• [Data section]
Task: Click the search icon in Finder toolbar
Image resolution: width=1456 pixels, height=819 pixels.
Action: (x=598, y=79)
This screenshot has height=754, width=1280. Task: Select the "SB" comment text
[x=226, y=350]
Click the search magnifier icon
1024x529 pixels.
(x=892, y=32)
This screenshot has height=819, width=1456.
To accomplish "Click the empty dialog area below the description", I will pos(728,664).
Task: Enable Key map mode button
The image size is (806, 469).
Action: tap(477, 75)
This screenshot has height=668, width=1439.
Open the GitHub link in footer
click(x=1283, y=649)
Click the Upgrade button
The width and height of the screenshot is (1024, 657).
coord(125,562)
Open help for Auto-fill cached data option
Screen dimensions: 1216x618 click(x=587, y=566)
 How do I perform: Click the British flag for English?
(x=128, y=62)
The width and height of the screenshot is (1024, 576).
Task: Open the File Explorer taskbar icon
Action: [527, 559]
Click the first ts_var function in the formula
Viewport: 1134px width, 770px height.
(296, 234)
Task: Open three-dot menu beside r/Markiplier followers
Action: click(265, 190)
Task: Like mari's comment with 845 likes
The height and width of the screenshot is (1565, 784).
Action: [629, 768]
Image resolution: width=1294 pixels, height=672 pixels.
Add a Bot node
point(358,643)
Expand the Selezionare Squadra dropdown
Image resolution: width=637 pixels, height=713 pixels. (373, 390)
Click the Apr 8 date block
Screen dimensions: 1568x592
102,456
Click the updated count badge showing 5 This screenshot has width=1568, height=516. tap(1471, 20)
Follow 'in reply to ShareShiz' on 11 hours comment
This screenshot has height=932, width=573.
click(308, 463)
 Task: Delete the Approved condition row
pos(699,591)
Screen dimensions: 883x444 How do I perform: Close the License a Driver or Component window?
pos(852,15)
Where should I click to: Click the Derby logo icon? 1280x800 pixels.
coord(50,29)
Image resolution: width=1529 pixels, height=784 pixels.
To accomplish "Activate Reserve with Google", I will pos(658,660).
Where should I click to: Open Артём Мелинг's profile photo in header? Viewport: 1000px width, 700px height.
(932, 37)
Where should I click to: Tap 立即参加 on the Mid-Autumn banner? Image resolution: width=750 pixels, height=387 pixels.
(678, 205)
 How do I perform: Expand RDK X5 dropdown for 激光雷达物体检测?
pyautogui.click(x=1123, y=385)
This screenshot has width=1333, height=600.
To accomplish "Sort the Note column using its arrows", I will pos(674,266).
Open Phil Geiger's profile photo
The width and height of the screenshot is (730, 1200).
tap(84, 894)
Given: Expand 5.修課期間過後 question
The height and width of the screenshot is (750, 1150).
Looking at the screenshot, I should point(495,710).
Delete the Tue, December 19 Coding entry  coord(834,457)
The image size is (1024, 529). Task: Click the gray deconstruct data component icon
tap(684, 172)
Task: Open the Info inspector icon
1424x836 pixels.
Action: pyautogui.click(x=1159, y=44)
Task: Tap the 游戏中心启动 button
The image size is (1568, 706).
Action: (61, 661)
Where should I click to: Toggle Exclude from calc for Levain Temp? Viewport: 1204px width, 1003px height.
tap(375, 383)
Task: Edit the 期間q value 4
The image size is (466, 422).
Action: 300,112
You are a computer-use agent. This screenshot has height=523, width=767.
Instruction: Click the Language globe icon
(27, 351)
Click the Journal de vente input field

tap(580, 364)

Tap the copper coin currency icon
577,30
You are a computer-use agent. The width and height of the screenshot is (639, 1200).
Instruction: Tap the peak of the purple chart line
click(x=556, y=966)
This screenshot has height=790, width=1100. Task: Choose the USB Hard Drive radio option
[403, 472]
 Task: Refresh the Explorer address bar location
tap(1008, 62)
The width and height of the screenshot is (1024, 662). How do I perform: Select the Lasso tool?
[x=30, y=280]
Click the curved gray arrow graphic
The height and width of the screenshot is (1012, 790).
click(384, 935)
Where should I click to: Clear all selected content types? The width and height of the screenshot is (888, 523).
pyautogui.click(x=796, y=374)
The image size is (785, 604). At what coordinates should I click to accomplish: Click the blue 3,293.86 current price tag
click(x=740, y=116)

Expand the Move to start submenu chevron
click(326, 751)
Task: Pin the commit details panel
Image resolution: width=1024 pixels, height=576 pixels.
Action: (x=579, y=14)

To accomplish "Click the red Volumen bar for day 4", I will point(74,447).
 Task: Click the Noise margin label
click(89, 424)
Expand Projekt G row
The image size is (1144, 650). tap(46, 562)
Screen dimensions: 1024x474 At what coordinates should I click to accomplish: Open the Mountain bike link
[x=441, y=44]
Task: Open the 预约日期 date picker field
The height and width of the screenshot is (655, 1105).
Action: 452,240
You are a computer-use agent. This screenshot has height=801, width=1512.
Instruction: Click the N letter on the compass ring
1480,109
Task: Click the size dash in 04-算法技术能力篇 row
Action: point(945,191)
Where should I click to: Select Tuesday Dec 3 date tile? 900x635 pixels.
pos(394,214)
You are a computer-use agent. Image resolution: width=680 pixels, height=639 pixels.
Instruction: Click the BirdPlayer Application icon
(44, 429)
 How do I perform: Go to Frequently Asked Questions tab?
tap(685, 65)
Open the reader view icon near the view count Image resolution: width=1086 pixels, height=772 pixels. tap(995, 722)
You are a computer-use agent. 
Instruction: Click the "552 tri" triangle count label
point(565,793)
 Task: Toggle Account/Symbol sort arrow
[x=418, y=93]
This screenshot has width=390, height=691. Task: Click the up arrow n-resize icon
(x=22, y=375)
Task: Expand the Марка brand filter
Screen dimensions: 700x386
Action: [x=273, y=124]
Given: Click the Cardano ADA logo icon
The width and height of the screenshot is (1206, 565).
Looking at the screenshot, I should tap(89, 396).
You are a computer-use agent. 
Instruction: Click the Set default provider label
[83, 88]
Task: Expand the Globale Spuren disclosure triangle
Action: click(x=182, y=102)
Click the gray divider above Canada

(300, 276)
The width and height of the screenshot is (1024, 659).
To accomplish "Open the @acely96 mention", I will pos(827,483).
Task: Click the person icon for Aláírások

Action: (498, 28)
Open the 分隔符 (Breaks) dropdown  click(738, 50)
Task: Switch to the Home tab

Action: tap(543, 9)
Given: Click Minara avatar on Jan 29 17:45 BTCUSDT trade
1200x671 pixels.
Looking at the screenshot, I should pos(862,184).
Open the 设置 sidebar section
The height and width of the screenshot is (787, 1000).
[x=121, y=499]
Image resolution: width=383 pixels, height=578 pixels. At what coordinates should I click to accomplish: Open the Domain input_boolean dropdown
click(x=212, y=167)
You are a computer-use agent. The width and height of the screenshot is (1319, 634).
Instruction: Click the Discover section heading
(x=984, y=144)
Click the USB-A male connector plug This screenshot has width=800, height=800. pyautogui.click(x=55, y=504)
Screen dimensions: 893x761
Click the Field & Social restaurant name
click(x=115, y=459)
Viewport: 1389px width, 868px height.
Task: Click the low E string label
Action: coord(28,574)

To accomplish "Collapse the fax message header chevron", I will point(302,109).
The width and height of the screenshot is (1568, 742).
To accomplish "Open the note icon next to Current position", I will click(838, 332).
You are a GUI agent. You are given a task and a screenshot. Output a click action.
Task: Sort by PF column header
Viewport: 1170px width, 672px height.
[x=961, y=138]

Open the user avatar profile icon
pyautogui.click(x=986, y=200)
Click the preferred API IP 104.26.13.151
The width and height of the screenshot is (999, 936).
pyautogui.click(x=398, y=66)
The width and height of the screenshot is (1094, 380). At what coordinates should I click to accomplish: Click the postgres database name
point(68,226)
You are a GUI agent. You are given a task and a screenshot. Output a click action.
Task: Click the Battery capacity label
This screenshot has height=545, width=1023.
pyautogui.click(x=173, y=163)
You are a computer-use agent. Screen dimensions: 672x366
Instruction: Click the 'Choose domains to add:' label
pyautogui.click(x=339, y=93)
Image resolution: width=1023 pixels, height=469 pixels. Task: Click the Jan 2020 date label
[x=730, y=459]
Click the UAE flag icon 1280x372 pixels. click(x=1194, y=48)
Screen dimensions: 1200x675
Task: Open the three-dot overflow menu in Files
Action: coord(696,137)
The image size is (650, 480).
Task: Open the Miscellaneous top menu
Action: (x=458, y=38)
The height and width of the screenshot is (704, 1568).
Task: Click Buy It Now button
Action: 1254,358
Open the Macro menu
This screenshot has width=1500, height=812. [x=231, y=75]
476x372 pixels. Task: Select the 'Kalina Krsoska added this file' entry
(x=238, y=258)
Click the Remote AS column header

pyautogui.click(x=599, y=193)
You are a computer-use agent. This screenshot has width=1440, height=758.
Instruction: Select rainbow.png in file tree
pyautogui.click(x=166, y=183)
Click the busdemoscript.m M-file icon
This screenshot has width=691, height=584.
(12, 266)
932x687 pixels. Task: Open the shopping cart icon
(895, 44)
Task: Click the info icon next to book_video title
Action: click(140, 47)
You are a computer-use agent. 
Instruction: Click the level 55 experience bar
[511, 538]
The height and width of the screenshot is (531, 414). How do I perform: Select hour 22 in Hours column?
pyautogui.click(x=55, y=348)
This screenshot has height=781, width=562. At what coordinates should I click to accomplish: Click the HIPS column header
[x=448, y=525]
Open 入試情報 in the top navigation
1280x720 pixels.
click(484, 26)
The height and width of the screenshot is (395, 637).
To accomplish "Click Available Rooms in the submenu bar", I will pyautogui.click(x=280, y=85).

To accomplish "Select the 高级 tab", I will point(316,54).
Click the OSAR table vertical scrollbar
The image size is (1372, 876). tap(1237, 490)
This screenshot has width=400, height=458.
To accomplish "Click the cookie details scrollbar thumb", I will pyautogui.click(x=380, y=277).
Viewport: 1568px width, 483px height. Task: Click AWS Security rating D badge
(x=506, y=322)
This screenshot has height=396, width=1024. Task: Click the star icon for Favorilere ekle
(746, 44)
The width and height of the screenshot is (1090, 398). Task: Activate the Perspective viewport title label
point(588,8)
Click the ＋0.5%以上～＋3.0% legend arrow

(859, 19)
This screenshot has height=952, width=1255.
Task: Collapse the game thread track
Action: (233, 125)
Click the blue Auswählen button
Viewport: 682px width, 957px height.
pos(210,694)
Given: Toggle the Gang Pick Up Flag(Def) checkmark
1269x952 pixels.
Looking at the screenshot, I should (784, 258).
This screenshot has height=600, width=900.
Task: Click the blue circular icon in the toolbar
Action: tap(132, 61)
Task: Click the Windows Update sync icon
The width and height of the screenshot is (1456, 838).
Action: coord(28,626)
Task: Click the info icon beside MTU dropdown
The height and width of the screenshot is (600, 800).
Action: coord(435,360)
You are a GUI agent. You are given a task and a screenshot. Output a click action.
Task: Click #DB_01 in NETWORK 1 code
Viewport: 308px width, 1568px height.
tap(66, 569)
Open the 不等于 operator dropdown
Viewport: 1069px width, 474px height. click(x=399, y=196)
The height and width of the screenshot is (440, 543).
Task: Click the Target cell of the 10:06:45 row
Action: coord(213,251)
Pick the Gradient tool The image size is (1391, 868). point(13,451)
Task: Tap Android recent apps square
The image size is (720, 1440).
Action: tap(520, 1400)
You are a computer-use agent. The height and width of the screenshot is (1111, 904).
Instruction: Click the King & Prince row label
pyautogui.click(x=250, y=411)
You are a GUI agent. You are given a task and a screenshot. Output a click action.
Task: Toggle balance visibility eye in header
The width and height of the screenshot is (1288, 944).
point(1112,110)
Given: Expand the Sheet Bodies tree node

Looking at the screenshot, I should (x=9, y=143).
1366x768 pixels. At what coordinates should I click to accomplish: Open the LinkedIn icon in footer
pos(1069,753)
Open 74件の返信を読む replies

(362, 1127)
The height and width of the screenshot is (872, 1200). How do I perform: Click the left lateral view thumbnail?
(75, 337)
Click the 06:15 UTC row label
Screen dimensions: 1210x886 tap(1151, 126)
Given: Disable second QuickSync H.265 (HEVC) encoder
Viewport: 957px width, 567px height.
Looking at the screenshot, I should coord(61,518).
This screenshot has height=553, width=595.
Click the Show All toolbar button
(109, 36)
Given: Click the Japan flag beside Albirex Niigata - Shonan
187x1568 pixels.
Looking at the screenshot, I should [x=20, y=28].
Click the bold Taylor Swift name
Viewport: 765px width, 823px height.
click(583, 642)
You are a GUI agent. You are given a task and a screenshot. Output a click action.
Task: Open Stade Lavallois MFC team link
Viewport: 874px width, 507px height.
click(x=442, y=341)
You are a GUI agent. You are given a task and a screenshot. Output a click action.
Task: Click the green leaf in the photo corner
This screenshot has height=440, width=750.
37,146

• [Work item] Lines after the one containing "This screenshot has height=668, width=1439." are left out; every line from the start of the entries through that line is restated word for word.

• [Answer to the problem]
Task: Click the search icon in Finder toolbar
Image resolution: width=1456 pixels, height=819 pixels.
Action: (x=598, y=79)
This screenshot has height=754, width=1280. Task: Select the "SB" comment text
[x=226, y=350]
Click the search magnifier icon
1024x529 pixels.
(x=892, y=32)
This screenshot has height=819, width=1456.
To accomplish "Click the empty dialog area below the description", I will pos(728,664).
Task: Enable Key map mode button
The image size is (806, 469).
Action: tap(477, 75)
This screenshot has height=668, width=1439.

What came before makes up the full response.